== Exercise objective ==
Copy each of the following items word for word, with nothing changed.

· · · ·

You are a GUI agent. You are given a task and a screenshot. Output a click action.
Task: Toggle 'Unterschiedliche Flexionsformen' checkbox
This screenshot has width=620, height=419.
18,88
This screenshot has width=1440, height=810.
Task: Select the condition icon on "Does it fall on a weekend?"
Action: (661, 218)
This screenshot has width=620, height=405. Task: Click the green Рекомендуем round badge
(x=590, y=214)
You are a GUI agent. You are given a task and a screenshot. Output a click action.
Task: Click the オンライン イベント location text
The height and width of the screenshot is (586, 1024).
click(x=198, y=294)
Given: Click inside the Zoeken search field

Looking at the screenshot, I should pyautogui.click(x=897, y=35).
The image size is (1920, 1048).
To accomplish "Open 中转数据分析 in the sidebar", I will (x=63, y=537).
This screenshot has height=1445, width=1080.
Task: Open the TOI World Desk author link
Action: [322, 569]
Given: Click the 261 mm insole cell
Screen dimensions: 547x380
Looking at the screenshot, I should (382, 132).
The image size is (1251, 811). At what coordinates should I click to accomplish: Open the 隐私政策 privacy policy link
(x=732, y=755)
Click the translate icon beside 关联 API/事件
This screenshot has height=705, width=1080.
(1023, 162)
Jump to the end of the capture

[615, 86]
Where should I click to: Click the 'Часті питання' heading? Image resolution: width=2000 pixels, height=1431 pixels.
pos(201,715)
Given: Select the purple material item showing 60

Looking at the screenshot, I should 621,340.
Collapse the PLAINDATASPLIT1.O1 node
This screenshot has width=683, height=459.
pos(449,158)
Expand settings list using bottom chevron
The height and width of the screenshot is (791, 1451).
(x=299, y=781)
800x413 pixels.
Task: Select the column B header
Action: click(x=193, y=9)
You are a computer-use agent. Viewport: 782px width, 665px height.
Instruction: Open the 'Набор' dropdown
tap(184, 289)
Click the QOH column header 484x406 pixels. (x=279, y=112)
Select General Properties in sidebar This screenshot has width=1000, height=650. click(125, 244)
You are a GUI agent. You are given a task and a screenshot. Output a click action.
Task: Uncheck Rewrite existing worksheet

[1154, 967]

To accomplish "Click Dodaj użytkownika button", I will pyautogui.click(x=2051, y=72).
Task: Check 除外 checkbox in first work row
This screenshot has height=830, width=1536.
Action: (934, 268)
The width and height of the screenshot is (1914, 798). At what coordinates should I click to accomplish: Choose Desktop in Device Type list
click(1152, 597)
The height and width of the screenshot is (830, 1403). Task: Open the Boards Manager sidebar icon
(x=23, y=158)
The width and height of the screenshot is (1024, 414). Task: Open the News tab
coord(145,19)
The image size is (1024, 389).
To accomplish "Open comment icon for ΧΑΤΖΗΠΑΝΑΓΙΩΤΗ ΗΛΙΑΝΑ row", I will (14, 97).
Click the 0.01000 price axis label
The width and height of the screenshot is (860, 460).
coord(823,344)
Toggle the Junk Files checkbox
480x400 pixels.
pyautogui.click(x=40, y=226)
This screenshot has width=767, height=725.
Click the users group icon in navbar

· · · ·

== Result of the exercise ==
You are a GUI agent. You are given a task and a screenshot. Output a click action.
Task: Toggle 'Unterschiedliche Flexionsformen' checkbox
This screenshot has width=620, height=419.
18,88
This screenshot has width=1440, height=810.
Task: Select the condition icon on "Does it fall on a weekend?"
Action: (661, 218)
This screenshot has width=620, height=405. Task: Click the green Рекомендуем round badge
(x=590, y=214)
You are a GUI agent. You are given a task and a screenshot. Output a click action.
Task: Click the オンライン イベント location text
The height and width of the screenshot is (586, 1024).
click(x=198, y=294)
Given: Click inside the Zoeken search field

Looking at the screenshot, I should pyautogui.click(x=897, y=35).
The image size is (1920, 1048).
To accomplish "Open 中转数据分析 in the sidebar", I will (x=63, y=537).
This screenshot has height=1445, width=1080.
Task: Open the TOI World Desk author link
Action: [322, 569]
Given: Click the 261 mm insole cell
Screen dimensions: 547x380
Looking at the screenshot, I should (382, 132).
The image size is (1251, 811). At what coordinates should I click to accomplish: Open the 隐私政策 privacy policy link
(x=732, y=755)
Click the translate icon beside 关联 API/事件
This screenshot has height=705, width=1080.
(1023, 162)
Jump to the end of the capture

[615, 86]
Where should I click to: Click the 'Часті питання' heading? Image resolution: width=2000 pixels, height=1431 pixels.
pos(201,715)
Given: Select the purple material item showing 60

Looking at the screenshot, I should 621,340.
Collapse the PLAINDATASPLIT1.O1 node
This screenshot has width=683, height=459.
pos(449,158)
Expand settings list using bottom chevron
The height and width of the screenshot is (791, 1451).
(x=299, y=781)
800x413 pixels.
Task: Select the column B header
Action: click(x=193, y=9)
You are a computer-use agent. Viewport: 782px width, 665px height.
Instruction: Open the 'Набор' dropdown
tap(184, 289)
Click the QOH column header 484x406 pixels. (x=279, y=112)
Select General Properties in sidebar This screenshot has width=1000, height=650. click(125, 244)
You are a GUI agent. You are given a task and a screenshot. Output a click action.
Task: Uncheck Rewrite existing worksheet

[1154, 967]

To accomplish "Click Dodaj użytkownika button", I will pyautogui.click(x=2051, y=72).
Task: Check 除外 checkbox in first work row
This screenshot has height=830, width=1536.
Action: (934, 268)
The width and height of the screenshot is (1914, 798). At what coordinates should I click to accomplish: Choose Desktop in Device Type list
click(1152, 597)
The height and width of the screenshot is (830, 1403). Task: Open the Boards Manager sidebar icon
(x=23, y=158)
The width and height of the screenshot is (1024, 414). Task: Open the News tab
coord(145,19)
The image size is (1024, 389).
To accomplish "Open comment icon for ΧΑΤΖΗΠΑΝΑΓΙΩΤΗ ΗΛΙΑΝΑ row", I will (14, 97).
Click the 0.01000 price axis label
The width and height of the screenshot is (860, 460).
coord(823,344)
Toggle the Junk Files checkbox
480x400 pixels.
pyautogui.click(x=40, y=226)
This screenshot has width=767, height=725.
Click the users group icon in navbar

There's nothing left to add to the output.